◆ WHAT NEEDS TO BE DONE ◆
Extract each line of the records below that contains the word "cabelo".

Collected data

========================================

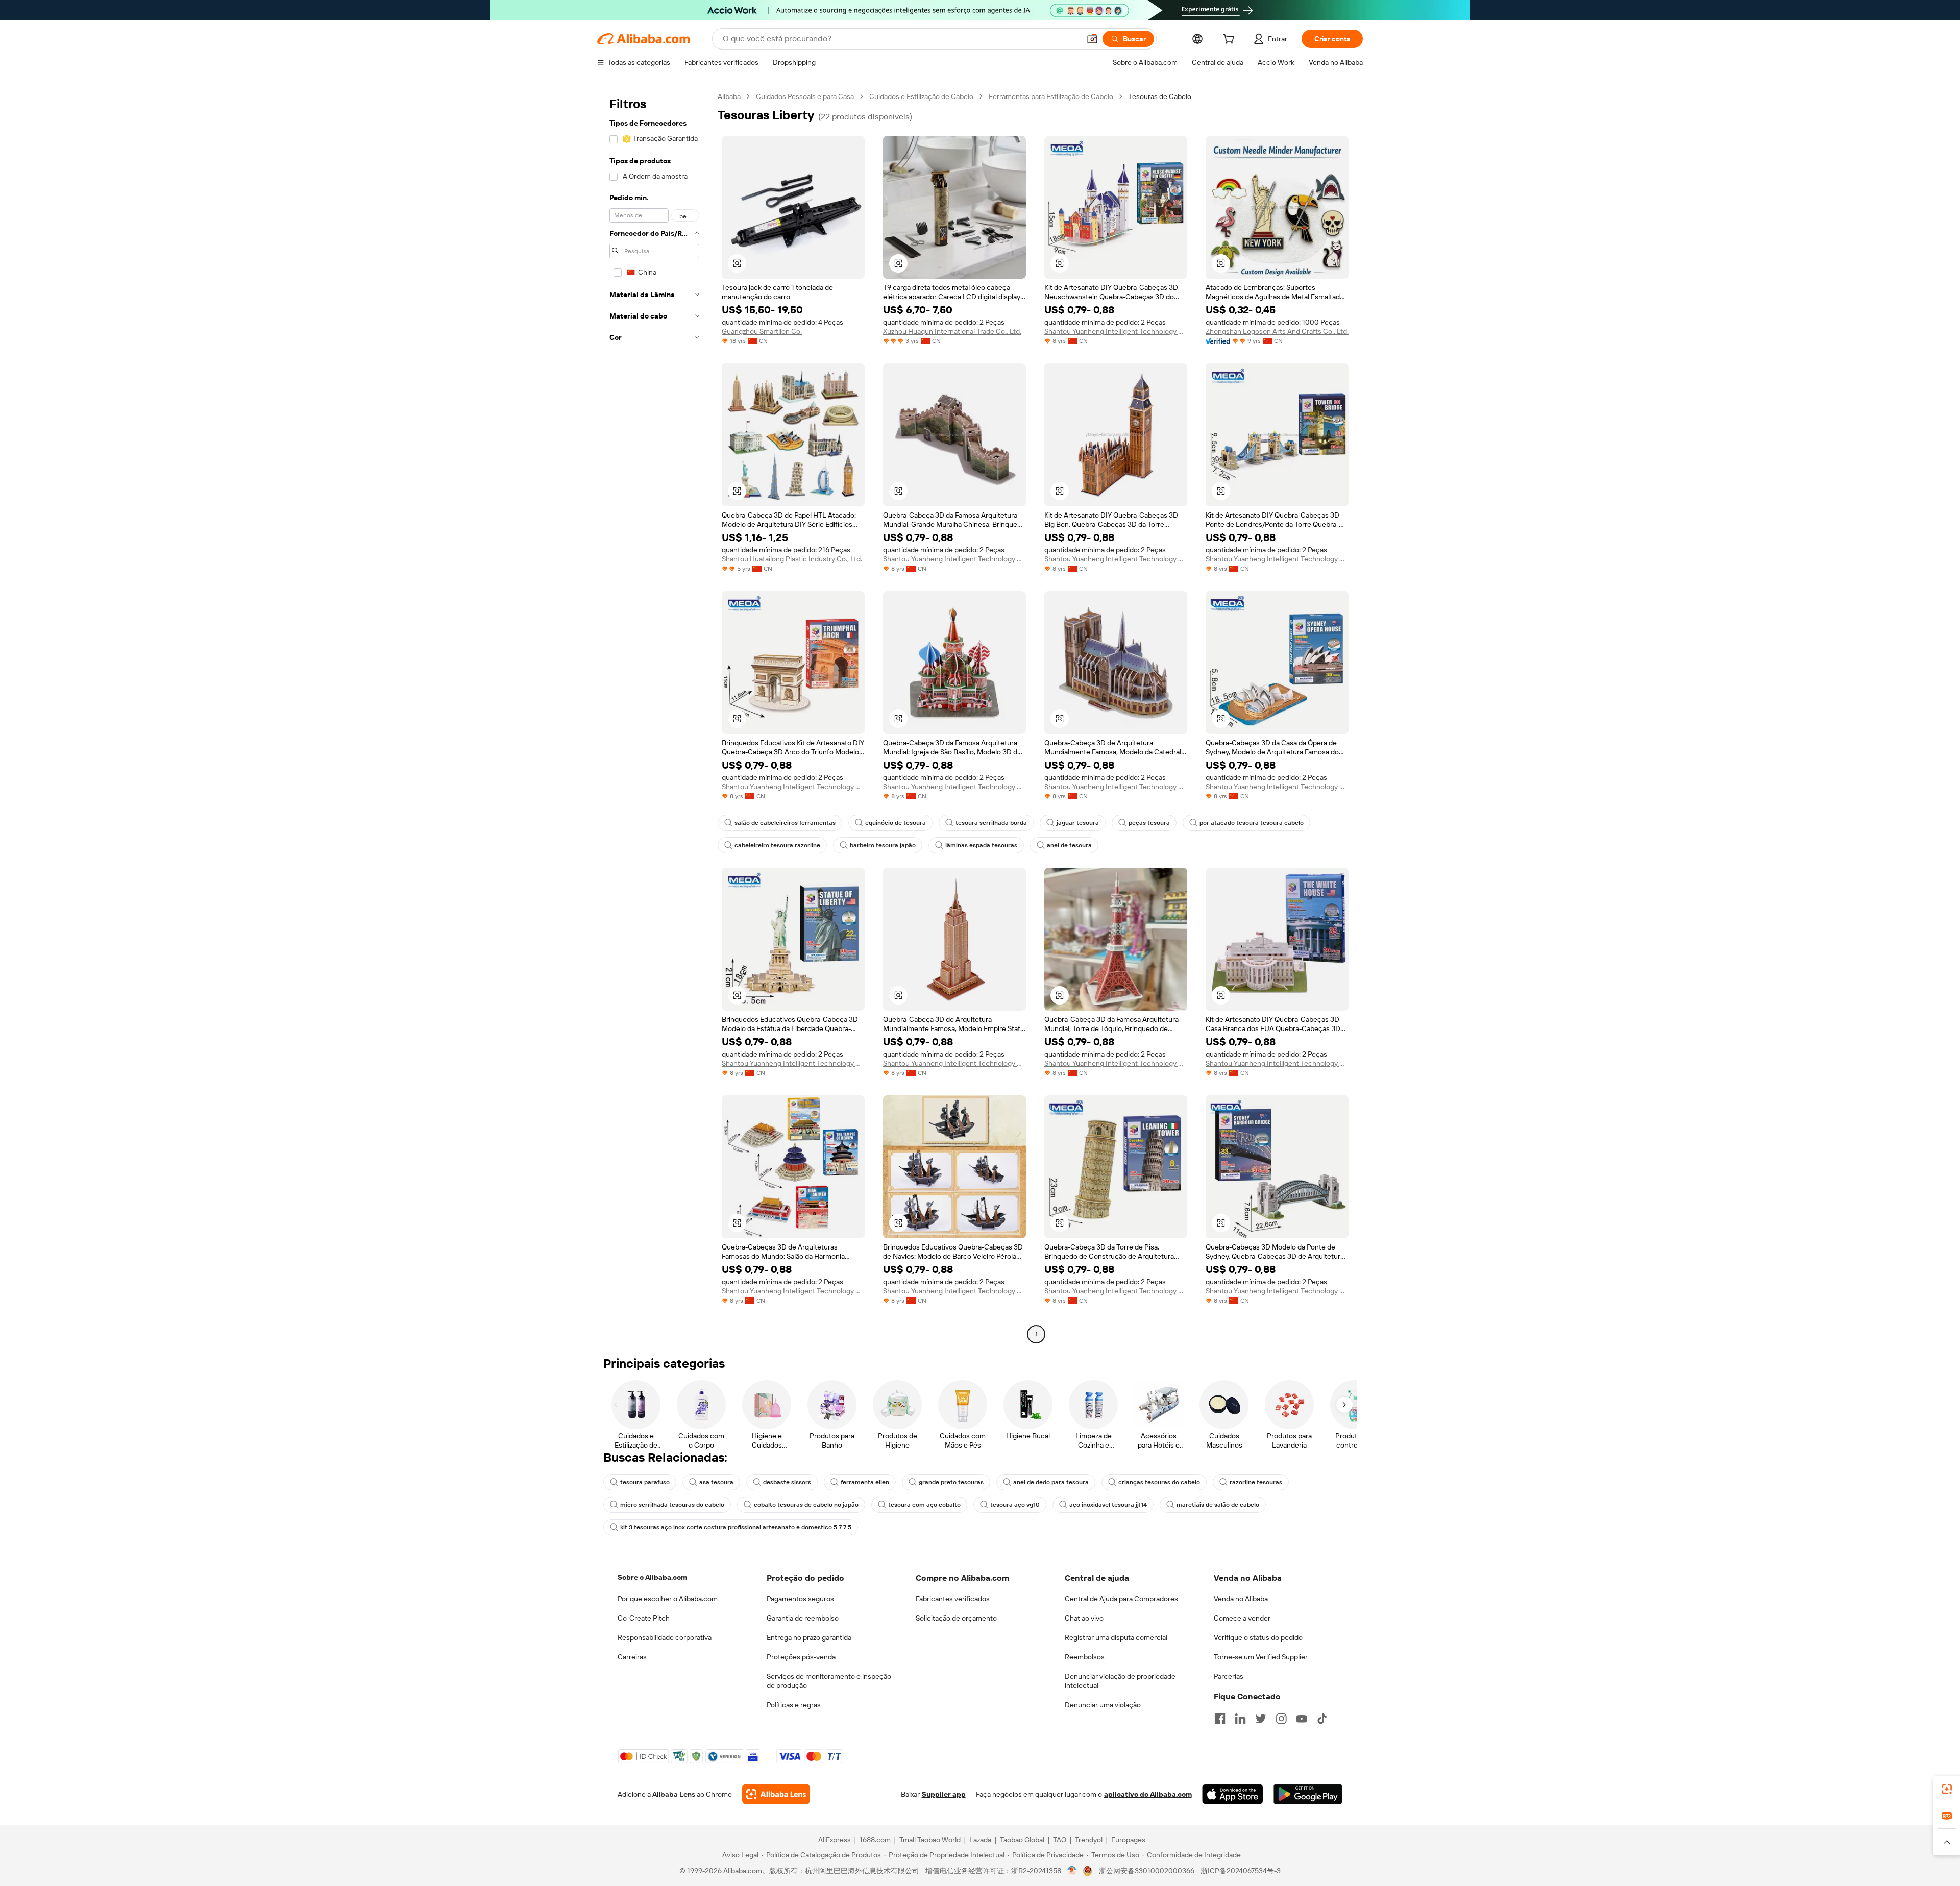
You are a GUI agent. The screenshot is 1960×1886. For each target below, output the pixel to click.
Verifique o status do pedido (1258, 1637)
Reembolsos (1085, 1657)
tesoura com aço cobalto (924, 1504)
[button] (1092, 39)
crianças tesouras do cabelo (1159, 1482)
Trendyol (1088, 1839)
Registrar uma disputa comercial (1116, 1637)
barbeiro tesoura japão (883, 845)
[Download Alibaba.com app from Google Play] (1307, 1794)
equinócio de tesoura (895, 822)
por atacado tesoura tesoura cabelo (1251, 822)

========================================

◆ SOLUTION TO THE EXERCISE ◆
crianças tesouras do cabelo (1159, 1482)
por atacado tesoura tesoura cabelo (1251, 822)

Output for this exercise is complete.